The Wandering Mind: What the Brain Does When You’re Not Looking Michael Corballis

University of Chicago Press, pp.184, £14, ISBN: 9780226238616

Bit of Kant, bit of Kierkegaard, bit of motorcycle maintenance. That’s one take on The World Beyond Your Head, Matthew Crawford’s philosophical polemic about how virtual reality is impinging on real reality. Actually, his targets in this book are Descartes and John Locke, with whom, he reckons, the rot started when it comes to thinking about the human person as a cerebral calculating machine, divorced from his own body and from the world around him. But he’s got it in for corporate capitalism, too, and its manipulation of our attention by hijacking every communal space — aural and visual — to get us to buy things.

Perhaps I’m not quite winning you round here to this book, which I really, really like, and really, really want you to read. Let me try again. Crawford is worried about the way we are becoming divorced from the material world around us — and from other people.
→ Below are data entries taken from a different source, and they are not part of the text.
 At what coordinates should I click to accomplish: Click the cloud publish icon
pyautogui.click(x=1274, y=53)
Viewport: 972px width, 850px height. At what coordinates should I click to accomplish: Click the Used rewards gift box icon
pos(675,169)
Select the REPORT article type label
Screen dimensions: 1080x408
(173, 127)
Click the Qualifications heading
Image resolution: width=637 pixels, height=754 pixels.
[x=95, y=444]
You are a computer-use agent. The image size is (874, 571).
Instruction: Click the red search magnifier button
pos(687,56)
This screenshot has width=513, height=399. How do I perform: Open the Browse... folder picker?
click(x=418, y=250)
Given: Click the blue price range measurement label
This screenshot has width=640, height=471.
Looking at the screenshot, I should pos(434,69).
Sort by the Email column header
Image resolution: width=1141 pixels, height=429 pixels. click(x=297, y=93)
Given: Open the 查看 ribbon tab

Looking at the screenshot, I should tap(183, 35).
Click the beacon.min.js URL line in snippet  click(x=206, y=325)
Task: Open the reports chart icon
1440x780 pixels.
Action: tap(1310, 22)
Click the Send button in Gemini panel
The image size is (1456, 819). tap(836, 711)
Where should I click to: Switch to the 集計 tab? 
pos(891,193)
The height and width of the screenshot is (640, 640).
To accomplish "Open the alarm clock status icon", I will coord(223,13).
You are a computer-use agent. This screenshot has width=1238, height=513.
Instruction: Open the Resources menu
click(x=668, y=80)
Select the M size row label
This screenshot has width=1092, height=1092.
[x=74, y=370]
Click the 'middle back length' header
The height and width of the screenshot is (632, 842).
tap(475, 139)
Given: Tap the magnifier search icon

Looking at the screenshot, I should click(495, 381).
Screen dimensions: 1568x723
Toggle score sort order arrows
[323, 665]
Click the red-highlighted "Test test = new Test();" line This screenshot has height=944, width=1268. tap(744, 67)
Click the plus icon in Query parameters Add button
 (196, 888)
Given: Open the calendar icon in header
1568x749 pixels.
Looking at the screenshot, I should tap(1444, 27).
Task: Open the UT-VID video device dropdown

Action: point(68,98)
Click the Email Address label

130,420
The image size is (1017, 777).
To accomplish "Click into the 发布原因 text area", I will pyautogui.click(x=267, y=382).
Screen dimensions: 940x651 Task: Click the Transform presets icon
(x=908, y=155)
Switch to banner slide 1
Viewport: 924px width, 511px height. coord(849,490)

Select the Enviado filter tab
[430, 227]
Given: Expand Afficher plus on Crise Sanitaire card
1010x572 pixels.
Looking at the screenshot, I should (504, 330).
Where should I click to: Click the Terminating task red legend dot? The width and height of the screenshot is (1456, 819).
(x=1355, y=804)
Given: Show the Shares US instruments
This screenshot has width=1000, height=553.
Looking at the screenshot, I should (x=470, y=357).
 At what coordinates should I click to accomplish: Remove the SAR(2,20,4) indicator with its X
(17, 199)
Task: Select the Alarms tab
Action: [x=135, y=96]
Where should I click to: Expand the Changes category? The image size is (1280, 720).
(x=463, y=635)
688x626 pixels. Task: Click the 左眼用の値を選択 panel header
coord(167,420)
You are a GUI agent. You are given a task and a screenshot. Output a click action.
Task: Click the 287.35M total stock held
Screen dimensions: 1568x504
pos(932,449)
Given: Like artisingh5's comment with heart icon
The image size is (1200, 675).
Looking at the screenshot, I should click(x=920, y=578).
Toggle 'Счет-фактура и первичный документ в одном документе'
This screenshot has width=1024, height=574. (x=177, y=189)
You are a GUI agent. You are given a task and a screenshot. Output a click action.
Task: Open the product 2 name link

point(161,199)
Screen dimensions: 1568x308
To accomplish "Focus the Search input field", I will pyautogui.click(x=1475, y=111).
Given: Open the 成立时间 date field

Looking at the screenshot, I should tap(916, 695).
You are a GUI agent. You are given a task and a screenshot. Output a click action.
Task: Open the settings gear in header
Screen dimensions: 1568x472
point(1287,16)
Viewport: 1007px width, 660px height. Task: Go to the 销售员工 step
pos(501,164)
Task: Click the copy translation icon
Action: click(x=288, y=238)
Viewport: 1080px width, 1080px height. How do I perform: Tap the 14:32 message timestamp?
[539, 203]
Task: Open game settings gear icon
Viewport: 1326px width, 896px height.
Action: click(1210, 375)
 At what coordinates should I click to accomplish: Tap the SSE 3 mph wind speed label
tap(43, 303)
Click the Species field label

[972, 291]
His contention is that we are at our most human when we’re fully engaged with other people and with material things; which sounds obvious but isn’t. For the thrust of our technology and our politics has been to isolate us from both.

Contemporary politics — especially the libertarian sort — sees us as free individuals exercising endless consumer choices, even though it’s plain that how we make choices is conditioned by what’s around us. Contemporary technology tends to isolate us from the material world, too, and not just smartphones. For instance, modern cars simulate reality — they artificially replicate physical pressure on a brake pad and the noise an engine should make in response to your driving; what they don’t do is enable you to experience the road directly and sensuously the way cars once did. Thus, we’ve become deskilled, which is to say, less human.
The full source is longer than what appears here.